I see by various paragraphs in the papers which are intended to mislead a great many, and that is in regard to our condition. In the first place, provisions have been short ever since we left Adrian. I can not account for it unless the quartermaster does not attend to his business. I have went for twenty four hours on one meal, and that was three sea biscuits (and) a small piece of pork, (and that) without coffee. What is the cause and with whom it lies, I cannot tell. There were some here to visit us belonging to the Michigan Second (Infantry) and they say that they cannot use all of the provisions they receive and so ( it is) with many others who have been to see us. But within a day or two back we have received better fare with the promise of that improving. I paid a visit to the New York (regiment) a few days ago and I tell you as well, they are all well off and what (the) government won’t furnish, they furnish for themselves. They have a regular lager beer saloon, drinking beer and wine in place of water.
There was a funeral (that) passed by us on Sunday. It was one from the N. Y. 17th . And on Monday we had one in our regiment, a young man belonging to Company C from Sturgis, named Parsons1, was buried.

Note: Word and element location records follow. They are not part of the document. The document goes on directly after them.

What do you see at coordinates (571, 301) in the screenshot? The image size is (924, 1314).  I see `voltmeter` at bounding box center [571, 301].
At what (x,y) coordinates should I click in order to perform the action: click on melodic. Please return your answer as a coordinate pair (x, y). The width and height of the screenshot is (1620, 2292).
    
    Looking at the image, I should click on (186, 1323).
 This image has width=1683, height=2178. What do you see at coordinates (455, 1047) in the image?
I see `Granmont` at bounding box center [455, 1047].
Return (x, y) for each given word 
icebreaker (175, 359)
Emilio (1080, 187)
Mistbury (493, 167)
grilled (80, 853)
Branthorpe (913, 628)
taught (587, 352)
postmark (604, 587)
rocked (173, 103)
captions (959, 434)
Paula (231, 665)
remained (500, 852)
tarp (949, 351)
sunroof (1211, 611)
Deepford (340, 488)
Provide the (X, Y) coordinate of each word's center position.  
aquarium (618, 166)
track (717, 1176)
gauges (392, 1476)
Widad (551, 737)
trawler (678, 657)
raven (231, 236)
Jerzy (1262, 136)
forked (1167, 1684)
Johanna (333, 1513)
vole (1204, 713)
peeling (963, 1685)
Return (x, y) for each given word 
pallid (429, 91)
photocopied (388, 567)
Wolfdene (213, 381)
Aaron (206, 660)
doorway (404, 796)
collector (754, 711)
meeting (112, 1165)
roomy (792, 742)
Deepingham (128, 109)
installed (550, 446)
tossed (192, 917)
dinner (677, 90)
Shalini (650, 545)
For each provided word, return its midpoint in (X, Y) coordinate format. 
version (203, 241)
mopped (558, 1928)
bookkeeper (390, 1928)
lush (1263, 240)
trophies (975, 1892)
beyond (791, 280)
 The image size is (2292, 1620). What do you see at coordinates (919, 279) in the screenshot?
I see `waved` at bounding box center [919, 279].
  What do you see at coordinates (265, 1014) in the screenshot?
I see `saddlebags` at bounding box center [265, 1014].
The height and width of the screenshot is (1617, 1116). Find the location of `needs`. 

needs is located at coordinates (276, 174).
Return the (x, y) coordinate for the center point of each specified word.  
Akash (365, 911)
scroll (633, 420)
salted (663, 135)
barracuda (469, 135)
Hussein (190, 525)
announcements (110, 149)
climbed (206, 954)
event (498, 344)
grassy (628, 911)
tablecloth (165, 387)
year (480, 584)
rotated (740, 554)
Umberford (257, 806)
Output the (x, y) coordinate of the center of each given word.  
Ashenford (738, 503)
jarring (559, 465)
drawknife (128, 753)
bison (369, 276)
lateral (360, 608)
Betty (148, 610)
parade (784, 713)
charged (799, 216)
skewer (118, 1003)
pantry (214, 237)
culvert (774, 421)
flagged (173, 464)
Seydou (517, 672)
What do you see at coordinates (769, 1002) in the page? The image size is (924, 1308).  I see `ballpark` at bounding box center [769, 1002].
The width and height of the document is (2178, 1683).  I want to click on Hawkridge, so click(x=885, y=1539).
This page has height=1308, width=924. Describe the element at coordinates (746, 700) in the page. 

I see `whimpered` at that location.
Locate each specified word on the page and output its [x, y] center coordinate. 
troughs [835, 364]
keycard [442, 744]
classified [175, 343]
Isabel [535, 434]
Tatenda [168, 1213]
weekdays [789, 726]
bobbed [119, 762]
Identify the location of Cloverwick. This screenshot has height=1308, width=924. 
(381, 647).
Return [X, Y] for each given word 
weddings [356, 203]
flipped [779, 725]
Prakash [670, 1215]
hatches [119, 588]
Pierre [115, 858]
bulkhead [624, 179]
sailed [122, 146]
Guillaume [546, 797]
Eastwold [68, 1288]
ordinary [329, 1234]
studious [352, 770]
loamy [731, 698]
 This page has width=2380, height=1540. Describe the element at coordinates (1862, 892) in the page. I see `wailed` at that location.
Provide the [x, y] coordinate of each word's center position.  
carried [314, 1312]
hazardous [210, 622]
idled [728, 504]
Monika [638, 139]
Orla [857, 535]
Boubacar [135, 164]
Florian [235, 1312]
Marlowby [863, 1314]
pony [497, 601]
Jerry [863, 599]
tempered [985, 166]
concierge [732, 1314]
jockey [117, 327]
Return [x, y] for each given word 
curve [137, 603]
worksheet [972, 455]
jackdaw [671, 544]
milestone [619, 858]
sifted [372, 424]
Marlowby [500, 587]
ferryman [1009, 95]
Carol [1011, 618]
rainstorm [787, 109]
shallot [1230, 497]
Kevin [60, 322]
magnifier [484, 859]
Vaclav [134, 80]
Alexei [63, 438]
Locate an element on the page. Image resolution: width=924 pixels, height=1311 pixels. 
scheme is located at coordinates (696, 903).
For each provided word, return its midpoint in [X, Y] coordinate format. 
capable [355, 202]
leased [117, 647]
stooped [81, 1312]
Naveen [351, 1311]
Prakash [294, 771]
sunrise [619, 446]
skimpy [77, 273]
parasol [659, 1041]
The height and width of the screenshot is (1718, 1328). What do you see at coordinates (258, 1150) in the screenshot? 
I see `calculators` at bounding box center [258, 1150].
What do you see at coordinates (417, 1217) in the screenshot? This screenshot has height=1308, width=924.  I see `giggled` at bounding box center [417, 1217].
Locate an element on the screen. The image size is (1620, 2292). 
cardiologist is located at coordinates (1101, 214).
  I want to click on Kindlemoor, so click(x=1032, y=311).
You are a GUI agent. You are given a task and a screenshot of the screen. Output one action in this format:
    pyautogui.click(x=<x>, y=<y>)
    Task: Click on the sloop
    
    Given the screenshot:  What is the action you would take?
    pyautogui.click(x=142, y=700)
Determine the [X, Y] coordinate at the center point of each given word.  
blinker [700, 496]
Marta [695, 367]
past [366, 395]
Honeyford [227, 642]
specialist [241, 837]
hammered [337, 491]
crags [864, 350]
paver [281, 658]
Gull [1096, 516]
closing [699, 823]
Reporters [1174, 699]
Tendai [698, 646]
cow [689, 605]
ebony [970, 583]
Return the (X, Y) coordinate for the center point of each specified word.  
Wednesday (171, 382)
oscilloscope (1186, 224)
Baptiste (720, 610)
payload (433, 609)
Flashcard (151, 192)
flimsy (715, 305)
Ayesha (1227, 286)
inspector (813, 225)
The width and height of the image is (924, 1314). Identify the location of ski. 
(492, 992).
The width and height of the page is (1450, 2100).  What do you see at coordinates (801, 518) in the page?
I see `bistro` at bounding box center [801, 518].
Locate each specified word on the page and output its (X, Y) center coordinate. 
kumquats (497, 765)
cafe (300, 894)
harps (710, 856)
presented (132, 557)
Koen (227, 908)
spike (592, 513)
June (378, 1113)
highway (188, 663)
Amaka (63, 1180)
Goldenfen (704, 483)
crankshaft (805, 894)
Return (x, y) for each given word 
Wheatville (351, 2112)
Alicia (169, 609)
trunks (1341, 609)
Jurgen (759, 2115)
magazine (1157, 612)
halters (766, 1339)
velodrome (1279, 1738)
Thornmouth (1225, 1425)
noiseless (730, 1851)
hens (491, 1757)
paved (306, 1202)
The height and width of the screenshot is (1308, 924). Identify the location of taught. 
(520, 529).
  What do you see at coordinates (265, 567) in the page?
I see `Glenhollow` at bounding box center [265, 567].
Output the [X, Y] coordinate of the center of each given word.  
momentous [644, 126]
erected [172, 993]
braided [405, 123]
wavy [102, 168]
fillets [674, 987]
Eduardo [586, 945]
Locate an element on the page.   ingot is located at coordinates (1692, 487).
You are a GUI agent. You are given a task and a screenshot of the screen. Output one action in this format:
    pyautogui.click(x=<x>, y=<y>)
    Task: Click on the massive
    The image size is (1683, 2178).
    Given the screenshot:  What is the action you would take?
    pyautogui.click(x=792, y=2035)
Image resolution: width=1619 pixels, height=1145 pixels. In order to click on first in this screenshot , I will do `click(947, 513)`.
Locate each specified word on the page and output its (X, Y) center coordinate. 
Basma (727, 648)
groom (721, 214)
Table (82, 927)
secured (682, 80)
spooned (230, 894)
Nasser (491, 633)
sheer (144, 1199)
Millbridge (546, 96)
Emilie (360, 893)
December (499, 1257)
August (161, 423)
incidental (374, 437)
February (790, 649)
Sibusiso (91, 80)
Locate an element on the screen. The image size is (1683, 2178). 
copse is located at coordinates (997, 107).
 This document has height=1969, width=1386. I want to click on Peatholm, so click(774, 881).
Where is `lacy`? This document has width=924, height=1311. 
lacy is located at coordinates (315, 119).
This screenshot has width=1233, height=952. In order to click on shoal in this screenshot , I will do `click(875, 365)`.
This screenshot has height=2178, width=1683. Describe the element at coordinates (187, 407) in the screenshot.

Please give my compliments to Mr. Barber and to Judge Waldron. With these few lines for the present, I will close. (I) remain as ever yours,
James K. Spence
Please write as soon as convenient as (I) am anxious to hear from home.
Direct: Jas. K Spence Washington D.C. Co. E 4th Regt. Mich. Infantry
1 Private Alexus B. Parsons, Co. C, Fourth Michigan Infantry died of disease on July 7, 1861. Some records indicate that he was not young as described here by Private Spence, but actually 43 years old. His correct age is under investigation.